The National Bank of Ukraine left its key rate at 15% on Thursday, with every economist surveyed by Bloomberg expecting the hold.
The bigger news was in the forecasts. The bank raised its inflation outlook for 2026 to 9.4%, up from 7.5% in its January view, while the 2027 forecast moved up to 6.5% from 6%.
At the same time, the bank trimmed its growth outlook, with Ukraine's GDP now expected to expand 1.3% this year, down from 1.8%.
The bank also told markets not to expect rate cuts until the second quarter of 2027, a clear signal that policy will stay tight for some time.
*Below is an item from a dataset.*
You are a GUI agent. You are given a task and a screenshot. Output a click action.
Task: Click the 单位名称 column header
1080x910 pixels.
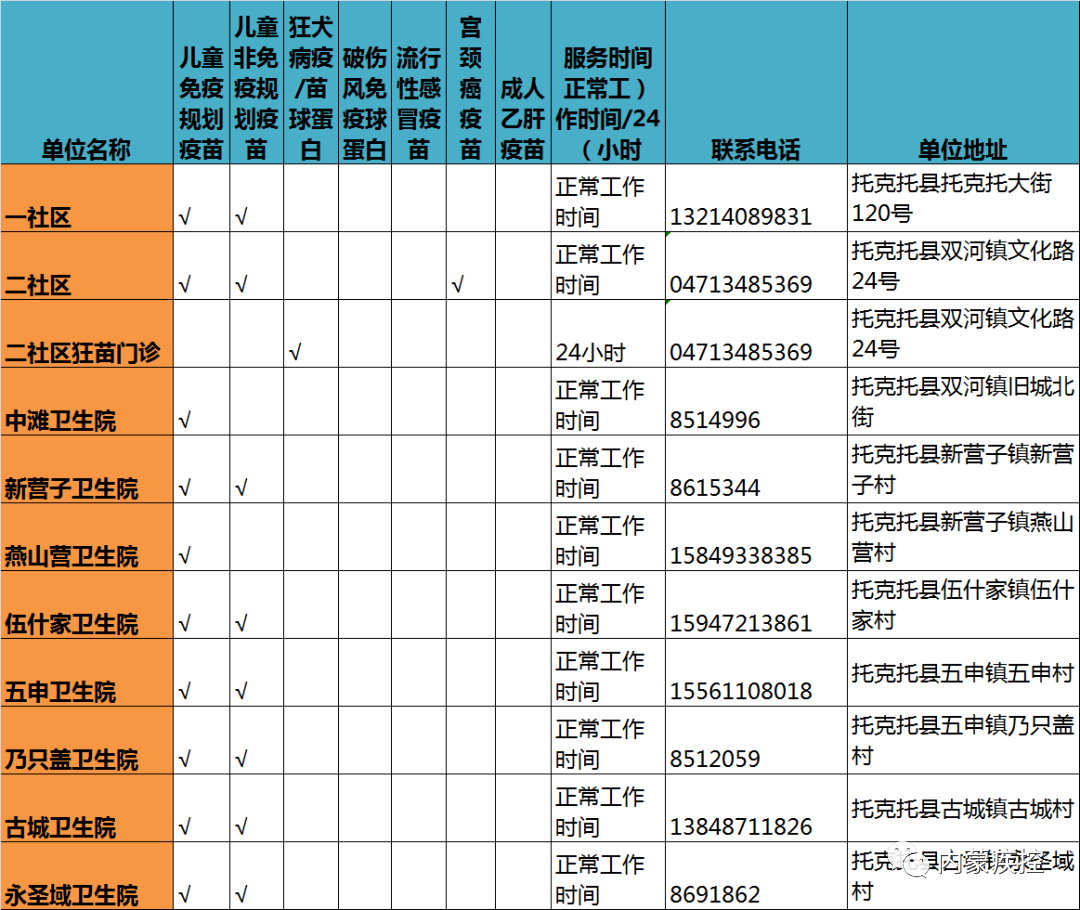[x=87, y=82]

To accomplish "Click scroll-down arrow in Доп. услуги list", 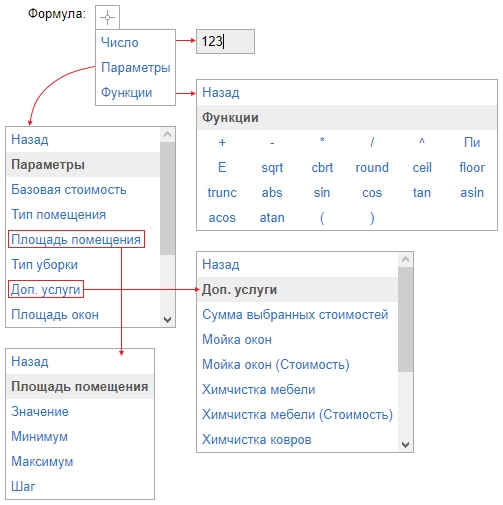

Fuel prices in Ukraine surged 23.4% year over year in March, while transport costs jumped 6.4% in the same month, both tied to the U.S. and Israel's war against Iran.
The World Bank expects global energy prices to rise 24% this year, the steepest jump since Russia invaded Ukraine in 2022.
For Ukraine, that's a double hit. Higher fuel prices feed straight into inflation, and they also raise costs for businesses already operating under wartime conditions.
The NBU said it expects inflation to peak around the 9.4% mark by year-end, with prices easing only as the energy shock fades.
A weaker hryvnia would push prices higher by making imports more expensive, which is part of why the central bank is keeping the rate door shut for now.
The NBU has been transferring more profit to the state budget this year, with one recent filing showing a 73.6% jump in remittances to the government compared with 2024.
Those flows help fund the war effort but also tie monetary policy more tightly to fiscal needs.
For investors with Ukraine exposure, that means rate decisions are not just about inflation - they're about war financing too.
The IMF's $15.6 billion lending program with Kyiv runs through 2027, and a review mission is set to land in late May to check the books.
Ukraine's prime minister has said the country needs more than $40 billion in outside financing this year to keep budgets balanced and the war effort funded, with finance minister Serhiy Marchenko later putting the gap closer to $45 billion.
That makes every fuel price tick a budget issue as much as a price issue.
Germany has set aside more than 11 billion euros in its 2027 budget to back Ukraine, and other EU members are weighing similar moves to plug the funding gap.
For markets, the bigger question is whether the rate hold and the cut to growth send fresh stress signals to Ukraine's eurobond holders.
The bank expects inflation to fall back to its 5% target by 2028, but that view assumes the energy shock fades on schedule.
If the war in the Middle East drags on, those numbers could move again, and the IMF mission visiting Kyiv in late May will get a closer look at how the budget is holding up.
Ukraine's inflation slowed to 8% in 2025 from 12% the year before, and it looks like the country gives some of that progress back this year.